El efecto de la mentira está asociado al tránsito que se le dé, es decir a la manera como se procesa, y a la reacción individual o social que se exprese frente a la mentira. A manera de ilustración, consideren la diferencia entre el recorrido de una mentira que se enfrenta al rechazo inmediato, contundente y en masa de un auditorio; aquella que levanta la ira de una solitaria mujer que grita con razón que lo que se dice es falso (pero que es acallada por el público o excluida del espacio a la fuerza); o una cadena de mentiras que es acogida por el silencio pasivo del público (quizás no convencido, pero silencioso, al fin y al cabo). El tránsito y el efecto de la mentira en las tres situaciones son distintos.
Parte del poder de la mentira radica en que la pasividad contribuye a su difusión e implantación. Sea como resultado de ingenuidad, indiferencia, obediencia o inercia, la recepción pasiva de la mentira implica complicidad social que contribuye a su apogeo.
Para imponerse, a veces es suficiente que la mentira sea recibida sin rechazo explícito; así, se instala de manera escurridiza. La connivencia y la actitud permisiva con la mentira son suficientes para su implantación como elemento institucional.
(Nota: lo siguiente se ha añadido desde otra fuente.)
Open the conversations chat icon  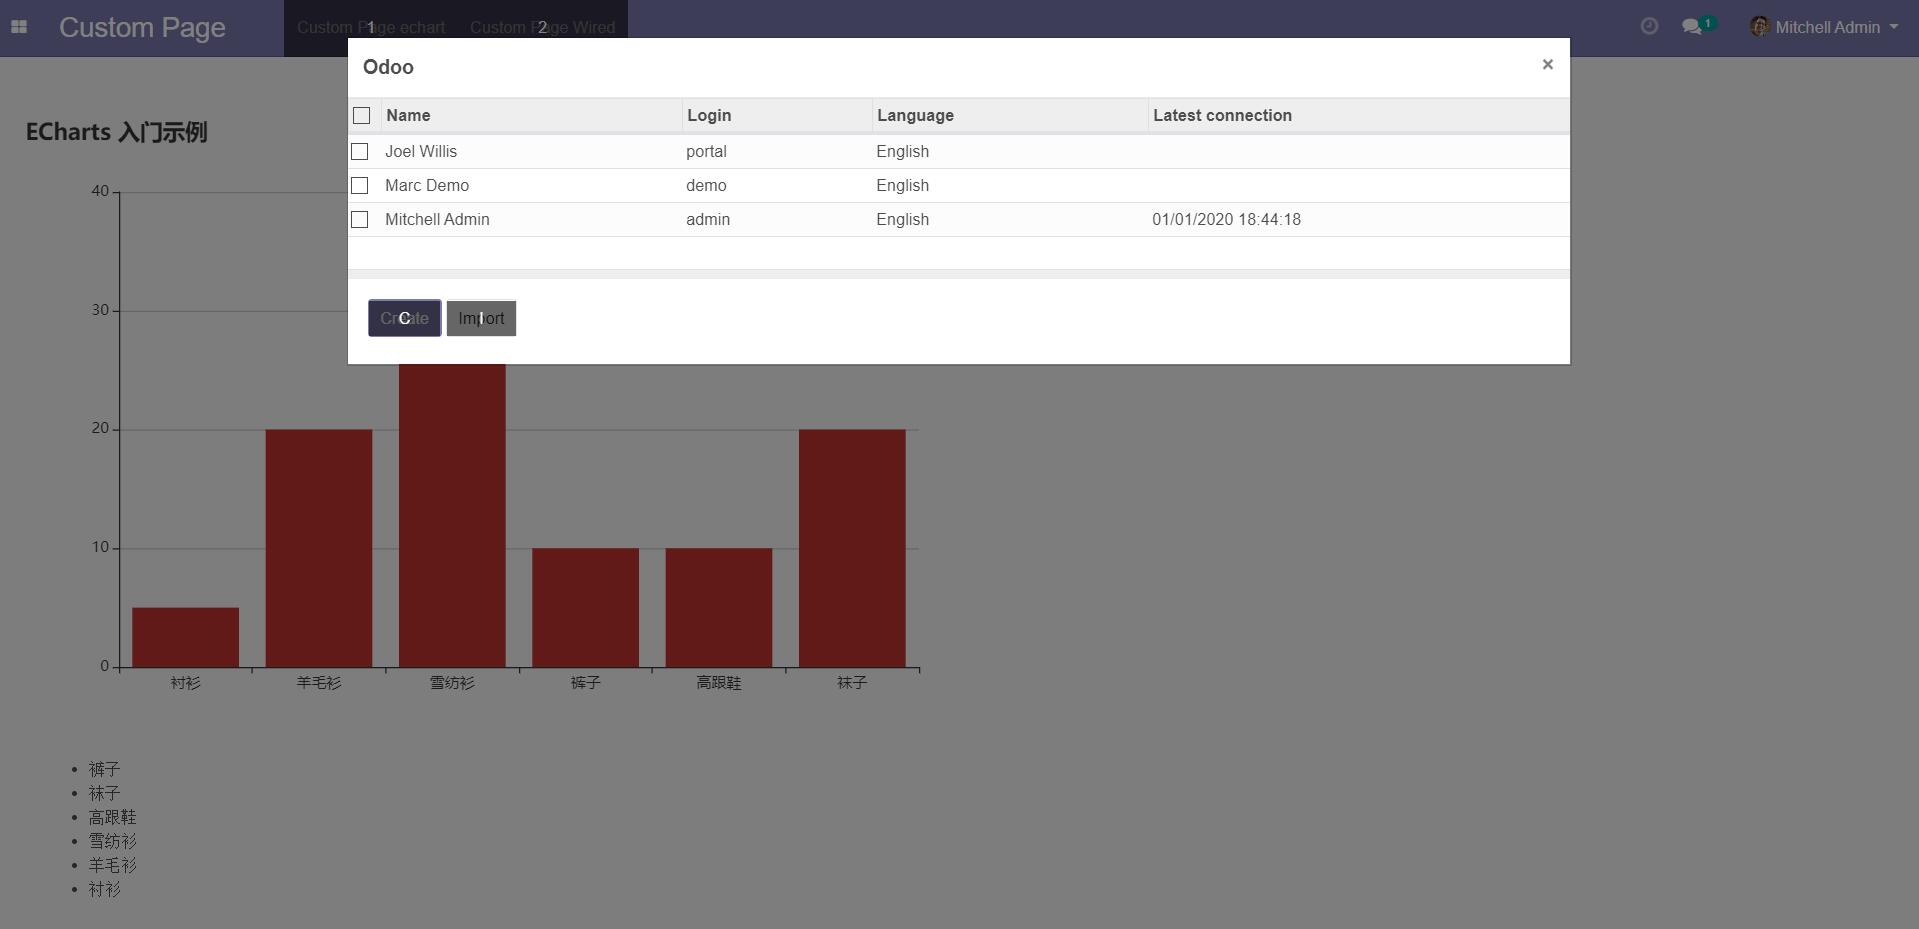(1692, 27)
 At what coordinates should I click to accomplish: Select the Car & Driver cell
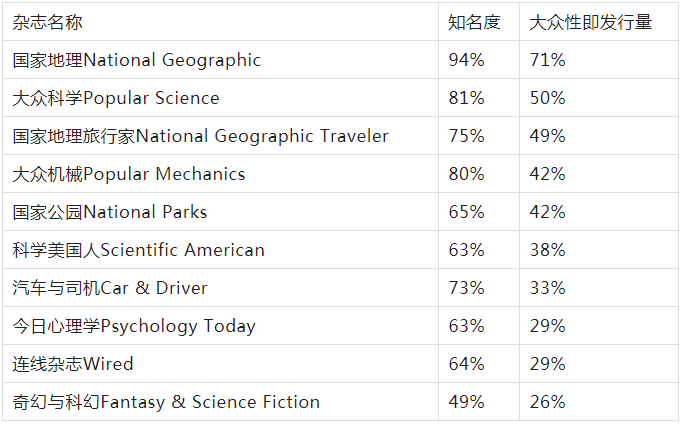(110, 288)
Un primer paso para confrontar la simulación
Definir la mentira es nombrarla: ponerle nombre a lo que no es cierto, para que no pase inadvertida la operación. Nombrar la mentira no es cosa fácil; en parte, porque la mentira es copiosa y los mentirosos son prolíficos. Además, la mentira se esparce y recorre los campos de manera libre, sin resistencia.
Nombrar la mentira es un asunto contencioso, porque el mentiroso se resiste a que se reconozca su mentira como tal. Además, el mentiroso en este caso ha demostrado que puede dirigir su ira y rabia de manera arbitraria e impune en contra de cualquiera que se le oponga.
Para agravar las cosas, hay un sector de la comunidad internacional que, aunque reconoce la existencia de la mentira, en vez de confrontarla con medidas formales que exigen que el Estado nicaragüense cumpla con sus obligaciones internacionales (incluyendo las de derechos humanos) encuentra comodidad en la pasividad, y evade así su corresponsabilidad en el sostenimiento de los principios generales del derecho internacional.
No hay un plano racional en el que la simulación del 7 de noviembre logre calificarse como una elección. Desafortunadamente, ahí no termina el problema. Además de reconocer la mentira hay que exigir responsabilidades y hacer que la defraudación y el abuso de poder tengan consecuencias.
La inacción lleva (eventualmente) a la instalación de la mentira (y de sus efectos). Recuerden: una de las fórmulas para que la mentira pegue es que se cuele ante la inercia. La mentira ha sido institucionalizada por el régimen orteguista: el poder estatal ampara la mentira, y se ampara en esta.
Su última gran mentira es el certamen del domingo: sin espacio cívico, sin ideas, sin oposición, con reglas de juego cambiantes, sin responsabilidad y con un solo resultado posible.
Si son exitosos en lo que pretenden, al margen de que se cuestione el resultado del domingo, se asumirá como parte del desarrollo político (torcido) del país que el régimen tiene un nuevo mandato hasta enero de 2027.
Aunque parezca mentira, esa (absurda) mentira –en parte por la pasividad de muchos interesados (del sector público y privado)– puede instalarse. El escándalo y la condena no son suficientes; la mentira debe ser confrontada. Esta ruta es contenciosa y espinosa, pero hay que recorrer el camino: se están quebrantando principios básicos del derecho internacional público, y este tiene dientes (aunque no sea costumbre usarlos). Es cuestión de Estado.